Rapidly expanding breast cancer treatments
Treating breast cancer is one of the most significant challenges facing the health care system. Cancer is the second-leading cause of death in the United States, and breast cancer is one of the most commonly diagnosed cancers in women, according to the Centers for Disease Control and Prevention. The National Cancer Institute estimates that approximately 13% of women will be diagnosed with breast cancer at some point during their lifetime.
But there is hope for those facing a breast cancer diagnosis. The breast cancer therapeutics market is growing rapidly, offering a wide range of treatment approaches, including chemotherapy, hormone therapy, targeted therapy and immunotherapy. In fact, the global market size for breast cancer drugs is anticipated to more than double, from $32.93 billion in 2023 to a projected $78.61 billion in 2033, according to a report from Nova One Advisor.

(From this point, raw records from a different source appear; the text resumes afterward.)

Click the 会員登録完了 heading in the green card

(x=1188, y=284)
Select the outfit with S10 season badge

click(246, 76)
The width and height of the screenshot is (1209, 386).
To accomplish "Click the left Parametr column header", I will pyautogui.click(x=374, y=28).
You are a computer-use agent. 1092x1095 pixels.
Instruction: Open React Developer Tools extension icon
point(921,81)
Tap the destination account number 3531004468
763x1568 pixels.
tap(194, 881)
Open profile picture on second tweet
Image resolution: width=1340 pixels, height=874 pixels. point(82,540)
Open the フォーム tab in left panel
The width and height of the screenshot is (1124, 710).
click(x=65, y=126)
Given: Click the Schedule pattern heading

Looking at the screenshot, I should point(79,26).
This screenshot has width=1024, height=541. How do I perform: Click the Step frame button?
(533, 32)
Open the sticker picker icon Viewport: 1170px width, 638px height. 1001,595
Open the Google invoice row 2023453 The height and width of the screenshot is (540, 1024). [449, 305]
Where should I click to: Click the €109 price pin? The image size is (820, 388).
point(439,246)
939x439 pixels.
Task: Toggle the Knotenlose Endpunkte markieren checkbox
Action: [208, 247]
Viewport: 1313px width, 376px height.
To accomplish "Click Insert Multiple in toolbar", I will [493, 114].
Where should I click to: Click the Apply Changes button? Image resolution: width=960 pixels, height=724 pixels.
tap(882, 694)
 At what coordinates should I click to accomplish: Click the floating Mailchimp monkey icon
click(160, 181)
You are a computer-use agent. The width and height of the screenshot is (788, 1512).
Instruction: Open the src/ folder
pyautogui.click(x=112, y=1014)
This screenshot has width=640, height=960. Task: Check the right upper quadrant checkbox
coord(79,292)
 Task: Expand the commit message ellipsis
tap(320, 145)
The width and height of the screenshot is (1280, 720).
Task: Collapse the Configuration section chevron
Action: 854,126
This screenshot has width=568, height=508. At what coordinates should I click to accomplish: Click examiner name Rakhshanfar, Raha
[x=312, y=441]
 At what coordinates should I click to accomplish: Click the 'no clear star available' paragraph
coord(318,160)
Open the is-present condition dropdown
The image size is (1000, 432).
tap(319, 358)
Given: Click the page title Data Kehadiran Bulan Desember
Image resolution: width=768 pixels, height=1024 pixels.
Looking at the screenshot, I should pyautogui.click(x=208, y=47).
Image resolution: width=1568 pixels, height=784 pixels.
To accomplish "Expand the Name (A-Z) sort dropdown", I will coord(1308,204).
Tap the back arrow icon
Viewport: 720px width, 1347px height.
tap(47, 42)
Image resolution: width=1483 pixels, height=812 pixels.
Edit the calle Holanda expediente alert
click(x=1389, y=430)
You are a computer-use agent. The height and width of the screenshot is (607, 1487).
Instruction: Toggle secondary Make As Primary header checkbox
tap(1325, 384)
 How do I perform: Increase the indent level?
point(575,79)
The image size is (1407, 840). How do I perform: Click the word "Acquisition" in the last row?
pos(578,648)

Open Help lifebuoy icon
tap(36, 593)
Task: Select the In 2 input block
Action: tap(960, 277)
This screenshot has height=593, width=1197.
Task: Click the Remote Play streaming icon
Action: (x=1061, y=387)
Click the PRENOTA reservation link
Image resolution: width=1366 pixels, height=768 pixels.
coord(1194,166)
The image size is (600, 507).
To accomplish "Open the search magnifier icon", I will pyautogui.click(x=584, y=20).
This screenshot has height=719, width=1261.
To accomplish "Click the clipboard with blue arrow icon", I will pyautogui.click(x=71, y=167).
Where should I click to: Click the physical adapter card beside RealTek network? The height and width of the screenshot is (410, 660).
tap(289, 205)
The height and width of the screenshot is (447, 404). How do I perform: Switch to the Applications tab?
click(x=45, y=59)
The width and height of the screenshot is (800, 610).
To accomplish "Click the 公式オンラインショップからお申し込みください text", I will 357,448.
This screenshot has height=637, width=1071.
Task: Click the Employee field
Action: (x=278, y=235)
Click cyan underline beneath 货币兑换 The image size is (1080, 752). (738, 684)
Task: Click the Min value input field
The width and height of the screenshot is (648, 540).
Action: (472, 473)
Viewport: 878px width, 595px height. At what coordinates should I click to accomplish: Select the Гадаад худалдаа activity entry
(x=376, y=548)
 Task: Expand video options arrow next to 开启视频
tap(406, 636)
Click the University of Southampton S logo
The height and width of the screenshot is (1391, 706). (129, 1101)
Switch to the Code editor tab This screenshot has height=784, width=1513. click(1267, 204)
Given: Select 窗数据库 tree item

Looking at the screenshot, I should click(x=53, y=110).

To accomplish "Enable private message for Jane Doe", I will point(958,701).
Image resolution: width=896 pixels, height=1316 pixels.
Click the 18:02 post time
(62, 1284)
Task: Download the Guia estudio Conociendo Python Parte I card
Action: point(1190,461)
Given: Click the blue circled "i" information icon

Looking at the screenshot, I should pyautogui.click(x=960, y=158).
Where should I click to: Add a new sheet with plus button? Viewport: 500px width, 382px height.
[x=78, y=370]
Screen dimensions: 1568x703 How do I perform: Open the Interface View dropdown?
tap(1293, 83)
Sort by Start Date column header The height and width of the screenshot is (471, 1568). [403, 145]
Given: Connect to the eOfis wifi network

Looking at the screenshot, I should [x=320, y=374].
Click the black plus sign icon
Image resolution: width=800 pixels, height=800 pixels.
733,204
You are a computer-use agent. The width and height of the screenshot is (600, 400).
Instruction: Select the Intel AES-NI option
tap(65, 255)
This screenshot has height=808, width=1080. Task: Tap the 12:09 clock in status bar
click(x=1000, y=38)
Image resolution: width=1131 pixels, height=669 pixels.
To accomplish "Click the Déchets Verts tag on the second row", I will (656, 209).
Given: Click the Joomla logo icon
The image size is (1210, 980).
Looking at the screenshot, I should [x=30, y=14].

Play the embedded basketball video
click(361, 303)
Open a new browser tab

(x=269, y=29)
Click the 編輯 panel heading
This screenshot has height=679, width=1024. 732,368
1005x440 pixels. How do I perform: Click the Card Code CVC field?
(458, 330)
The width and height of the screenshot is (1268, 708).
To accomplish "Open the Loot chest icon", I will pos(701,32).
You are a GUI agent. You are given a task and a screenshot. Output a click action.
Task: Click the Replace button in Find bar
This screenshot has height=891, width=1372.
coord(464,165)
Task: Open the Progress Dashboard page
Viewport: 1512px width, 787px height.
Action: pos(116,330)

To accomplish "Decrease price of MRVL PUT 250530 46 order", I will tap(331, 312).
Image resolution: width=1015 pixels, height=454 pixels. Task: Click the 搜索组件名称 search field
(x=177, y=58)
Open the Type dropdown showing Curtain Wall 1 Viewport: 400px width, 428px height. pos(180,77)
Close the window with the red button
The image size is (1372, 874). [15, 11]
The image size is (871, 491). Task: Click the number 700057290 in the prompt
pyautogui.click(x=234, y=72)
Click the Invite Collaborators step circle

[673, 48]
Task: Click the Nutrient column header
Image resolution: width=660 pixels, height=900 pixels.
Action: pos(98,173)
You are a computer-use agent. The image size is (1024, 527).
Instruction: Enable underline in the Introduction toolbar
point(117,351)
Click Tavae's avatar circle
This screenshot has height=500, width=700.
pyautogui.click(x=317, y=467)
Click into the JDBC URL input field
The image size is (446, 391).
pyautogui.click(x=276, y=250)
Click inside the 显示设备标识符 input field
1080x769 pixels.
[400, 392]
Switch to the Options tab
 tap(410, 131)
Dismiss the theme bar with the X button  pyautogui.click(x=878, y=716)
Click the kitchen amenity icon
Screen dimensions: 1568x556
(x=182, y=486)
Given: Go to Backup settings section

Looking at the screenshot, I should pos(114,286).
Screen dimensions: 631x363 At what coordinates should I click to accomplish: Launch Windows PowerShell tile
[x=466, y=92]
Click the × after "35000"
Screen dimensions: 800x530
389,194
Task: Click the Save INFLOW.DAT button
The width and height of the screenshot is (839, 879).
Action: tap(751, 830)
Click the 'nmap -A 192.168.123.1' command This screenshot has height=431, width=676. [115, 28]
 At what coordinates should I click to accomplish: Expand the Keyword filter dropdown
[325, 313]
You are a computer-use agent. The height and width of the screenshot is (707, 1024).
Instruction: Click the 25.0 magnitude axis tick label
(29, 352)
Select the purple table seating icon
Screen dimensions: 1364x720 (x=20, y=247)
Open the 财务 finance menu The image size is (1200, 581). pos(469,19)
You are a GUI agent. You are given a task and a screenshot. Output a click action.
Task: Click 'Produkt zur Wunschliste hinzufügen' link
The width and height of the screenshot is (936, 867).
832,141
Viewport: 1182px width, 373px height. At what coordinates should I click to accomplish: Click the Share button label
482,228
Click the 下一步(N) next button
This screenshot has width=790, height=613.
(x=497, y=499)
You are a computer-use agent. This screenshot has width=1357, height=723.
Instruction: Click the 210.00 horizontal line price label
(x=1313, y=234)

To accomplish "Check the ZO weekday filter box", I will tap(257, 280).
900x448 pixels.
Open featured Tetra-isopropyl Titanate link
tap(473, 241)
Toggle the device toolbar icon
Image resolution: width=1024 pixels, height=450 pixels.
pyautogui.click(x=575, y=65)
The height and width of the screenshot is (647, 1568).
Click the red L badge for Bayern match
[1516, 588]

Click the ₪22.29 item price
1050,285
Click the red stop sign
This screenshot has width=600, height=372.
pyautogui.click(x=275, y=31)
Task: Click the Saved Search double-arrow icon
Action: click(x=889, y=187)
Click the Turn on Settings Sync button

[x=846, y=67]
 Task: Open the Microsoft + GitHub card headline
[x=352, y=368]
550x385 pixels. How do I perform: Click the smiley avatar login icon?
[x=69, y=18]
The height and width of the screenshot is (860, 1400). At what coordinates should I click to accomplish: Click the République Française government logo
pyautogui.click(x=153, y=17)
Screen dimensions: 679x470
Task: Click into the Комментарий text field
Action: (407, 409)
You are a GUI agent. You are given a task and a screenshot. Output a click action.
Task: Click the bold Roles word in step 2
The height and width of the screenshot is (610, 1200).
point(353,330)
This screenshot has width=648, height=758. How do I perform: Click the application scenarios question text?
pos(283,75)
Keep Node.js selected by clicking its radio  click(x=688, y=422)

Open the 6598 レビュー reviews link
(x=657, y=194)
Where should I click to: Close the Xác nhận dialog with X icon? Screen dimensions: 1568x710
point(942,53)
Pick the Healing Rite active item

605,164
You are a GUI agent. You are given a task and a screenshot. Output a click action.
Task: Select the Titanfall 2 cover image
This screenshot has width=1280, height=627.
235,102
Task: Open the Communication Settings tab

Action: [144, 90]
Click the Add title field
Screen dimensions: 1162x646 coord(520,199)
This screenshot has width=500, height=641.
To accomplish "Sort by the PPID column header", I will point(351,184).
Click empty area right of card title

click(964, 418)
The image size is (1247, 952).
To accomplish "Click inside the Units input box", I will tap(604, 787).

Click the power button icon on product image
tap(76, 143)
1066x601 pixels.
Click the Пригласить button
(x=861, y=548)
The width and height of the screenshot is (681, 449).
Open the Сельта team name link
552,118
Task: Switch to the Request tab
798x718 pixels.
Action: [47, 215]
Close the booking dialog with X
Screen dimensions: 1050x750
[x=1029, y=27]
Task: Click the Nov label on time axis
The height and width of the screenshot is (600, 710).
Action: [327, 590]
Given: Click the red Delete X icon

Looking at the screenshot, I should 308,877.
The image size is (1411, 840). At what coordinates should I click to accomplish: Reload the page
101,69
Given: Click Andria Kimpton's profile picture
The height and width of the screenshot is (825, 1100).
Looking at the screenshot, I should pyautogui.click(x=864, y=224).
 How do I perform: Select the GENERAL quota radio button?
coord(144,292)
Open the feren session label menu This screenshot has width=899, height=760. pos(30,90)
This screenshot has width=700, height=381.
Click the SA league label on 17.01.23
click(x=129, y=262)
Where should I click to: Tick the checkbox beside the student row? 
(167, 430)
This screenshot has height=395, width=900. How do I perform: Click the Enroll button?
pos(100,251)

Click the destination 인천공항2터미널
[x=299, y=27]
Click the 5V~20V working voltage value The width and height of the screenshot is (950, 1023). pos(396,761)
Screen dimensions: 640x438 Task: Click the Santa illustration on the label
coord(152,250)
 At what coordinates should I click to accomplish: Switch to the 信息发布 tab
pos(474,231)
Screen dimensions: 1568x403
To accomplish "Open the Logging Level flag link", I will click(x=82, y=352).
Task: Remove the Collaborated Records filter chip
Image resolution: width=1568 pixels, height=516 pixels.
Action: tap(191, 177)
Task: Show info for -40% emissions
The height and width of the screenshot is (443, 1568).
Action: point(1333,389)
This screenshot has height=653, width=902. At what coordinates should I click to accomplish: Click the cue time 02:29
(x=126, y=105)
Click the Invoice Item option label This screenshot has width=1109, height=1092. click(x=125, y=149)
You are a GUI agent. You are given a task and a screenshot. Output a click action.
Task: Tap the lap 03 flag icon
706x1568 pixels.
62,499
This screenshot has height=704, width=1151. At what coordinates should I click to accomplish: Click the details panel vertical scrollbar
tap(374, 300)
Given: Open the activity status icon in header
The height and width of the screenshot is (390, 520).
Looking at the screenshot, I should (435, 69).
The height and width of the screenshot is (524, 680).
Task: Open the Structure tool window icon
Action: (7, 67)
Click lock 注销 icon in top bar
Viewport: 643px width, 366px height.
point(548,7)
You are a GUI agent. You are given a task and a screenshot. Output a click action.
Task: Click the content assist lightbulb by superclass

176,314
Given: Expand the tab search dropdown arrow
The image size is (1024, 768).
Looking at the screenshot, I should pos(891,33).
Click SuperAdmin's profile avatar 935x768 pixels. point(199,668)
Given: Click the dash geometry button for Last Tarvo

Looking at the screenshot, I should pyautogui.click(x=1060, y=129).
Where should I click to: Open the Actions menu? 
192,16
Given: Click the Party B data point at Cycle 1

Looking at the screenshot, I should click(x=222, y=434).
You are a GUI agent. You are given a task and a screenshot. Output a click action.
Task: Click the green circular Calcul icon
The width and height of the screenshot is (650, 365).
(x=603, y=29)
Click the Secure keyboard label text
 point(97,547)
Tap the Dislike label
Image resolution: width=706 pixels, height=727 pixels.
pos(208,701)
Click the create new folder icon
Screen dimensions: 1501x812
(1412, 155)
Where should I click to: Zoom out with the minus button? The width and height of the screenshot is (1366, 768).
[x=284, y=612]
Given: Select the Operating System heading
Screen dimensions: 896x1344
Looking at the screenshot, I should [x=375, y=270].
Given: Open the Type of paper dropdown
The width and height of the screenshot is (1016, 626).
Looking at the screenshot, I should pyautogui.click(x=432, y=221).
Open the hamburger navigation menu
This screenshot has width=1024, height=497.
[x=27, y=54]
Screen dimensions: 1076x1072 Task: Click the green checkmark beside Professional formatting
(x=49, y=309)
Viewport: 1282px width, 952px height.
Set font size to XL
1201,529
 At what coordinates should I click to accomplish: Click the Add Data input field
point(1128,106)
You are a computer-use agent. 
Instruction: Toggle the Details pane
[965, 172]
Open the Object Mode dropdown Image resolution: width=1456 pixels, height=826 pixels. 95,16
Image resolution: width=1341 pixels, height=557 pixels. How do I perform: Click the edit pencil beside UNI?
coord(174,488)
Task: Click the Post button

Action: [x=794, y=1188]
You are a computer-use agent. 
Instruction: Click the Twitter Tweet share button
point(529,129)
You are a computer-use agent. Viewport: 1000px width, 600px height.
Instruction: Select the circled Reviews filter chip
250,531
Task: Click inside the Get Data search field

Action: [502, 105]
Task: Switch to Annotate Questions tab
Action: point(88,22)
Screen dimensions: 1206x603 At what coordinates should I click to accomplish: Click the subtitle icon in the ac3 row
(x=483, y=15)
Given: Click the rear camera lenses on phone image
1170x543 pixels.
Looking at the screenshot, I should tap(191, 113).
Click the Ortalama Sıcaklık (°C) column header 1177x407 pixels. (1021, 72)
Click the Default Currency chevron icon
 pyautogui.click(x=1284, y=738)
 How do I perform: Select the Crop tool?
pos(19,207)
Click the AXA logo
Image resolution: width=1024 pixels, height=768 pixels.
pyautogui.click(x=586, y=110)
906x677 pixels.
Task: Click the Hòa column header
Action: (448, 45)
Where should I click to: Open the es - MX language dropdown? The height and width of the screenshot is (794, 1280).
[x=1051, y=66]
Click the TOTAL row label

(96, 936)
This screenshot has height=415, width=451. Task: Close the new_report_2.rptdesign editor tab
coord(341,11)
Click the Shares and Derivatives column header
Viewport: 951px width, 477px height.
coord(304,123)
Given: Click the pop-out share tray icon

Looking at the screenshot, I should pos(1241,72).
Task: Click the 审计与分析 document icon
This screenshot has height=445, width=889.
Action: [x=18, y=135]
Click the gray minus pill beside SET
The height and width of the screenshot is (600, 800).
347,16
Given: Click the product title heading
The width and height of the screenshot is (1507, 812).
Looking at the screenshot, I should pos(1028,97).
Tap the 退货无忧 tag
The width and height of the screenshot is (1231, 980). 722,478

New treatments are being tailored to different subtypes and stages of breast cancer, fueled by advances in understanding the molecular basis of the disease. These treatments play a key role in pre- and post-surgery care and aim to improve survival rates, minimize side effects and enhance quality of life for patients.
For example, significant research efforts are targeting breast cancers characterized by the overexpression of human epidermal growth factor receptor 2 (HER2). HER2-positive breast cancers, which make up 15%–20% of cases, tend to be more aggressive, requiring targeted interventions. HER2-targeted drugs attack specific proteins on cancer cells to slow tumor growth.
Still, more and better treatment options are needed. Research in breast cancer treatment continues to evolve, and management of breast cancer is becoming increasingly personalized with the use of immunotherapy and targeted agents.
Other areas of breast cancer research include the following:
- Adjuvant radiation therapy: Determining the populations with early-stage, low-risk breast cancer for whom radiation therapy can be safely omitted.
- Proton beam radiation: Testing whether alternative radiation therapies, such as proton beam radiation, might be more effective than standard radiation.
- Tailored treatment of early stage breast cancer: Looking at specific characteristics of a person’s cancer to identify the best treatment approach and prevent either over- or under-treatment to achieve the best outcomes.
- Targeted therapy: Personalizing treatment to an individual’s particular cancer based on special molecular tests done on the tumor itself.
- Drug combinations: Exploring combinations of drugs—such as pairing two targeted therapies, integrating immunotherapy with targeted therapy or chemotherapy, or combining hormone therapy with targeted treatments—to determine if they work better together.
- Cancer vaccines: Testing whether cancer vaccines can help keep the cancer from either worsening or coming back after treatment—or possibly preventing it in the first place.
- There are many ways cancer vaccines work. For example, protein vaccines stimulate the immune system to recognize and attack specific cancer proteins.
- DNA vaccines contain DNA instructions so that once the vaccine is given, the DNA will instruct the body to make proteins to help the immune system recognize and attack cancer cells.
- Antibody-drug conjugates: Expanding the use of antibody-drug conjugates, which combine monoclonal antibodies with chemotherapy drugs to precisely target cancer cells while reducing harm to healthy tissues.
- Treatment of hereditary breast cancer: Discovering new ways to treat women with hereditary breast cancer, since they have a higher chance of the cancer recurring.
- Countering of cancer resistance: Finding new treatment options when breast cancer becomes resistant to current treatments.
Connecting members to the most-effective treatments
While these research areas show great promise, they can only help health plan members if they are connected to the most appropriate new treatment options. Dr. Peter WT Pisters, president of MD Anderson Cancer Center, one of the most prestigious cancer centers in the world, says about one in five cancer patients may be getting the wrong treatment.
That’s far too many people not receiving the most effective care.
Part of the challenge is that research is changing so rapidly. The National Comprehensive Cancer Network (NCCN), a nonprofit alliance of 33 leading cancer centers—and the gold standard in patient care, research and education—updated its clinical guidelines more than 200 times8 in the past year alone, including several changes regarding breast cancer.
In such a dynamic environment, it’s critical to have tools that assist practicing physicians in effectively using the latest evidence-based treatment guidelines. The EviCore by Evernorth® medical oncology solution utilizes a highly advanced and dynamic clinical decision-support (CDS) tool that helps providers quickly identify the most appropriate treatment options based on each patient’s unique clinical situation and the most up-to-date evidence.
Ensuring patients get the most up-to-date, evidence-based treatments improves their chances of better health outcomes. By staying at the forefront of rapidly changing breast cancer research and connecting patients to the latest, most appropriate treatment options, health plans are uniquely positioned to help members have the best chance at getting better.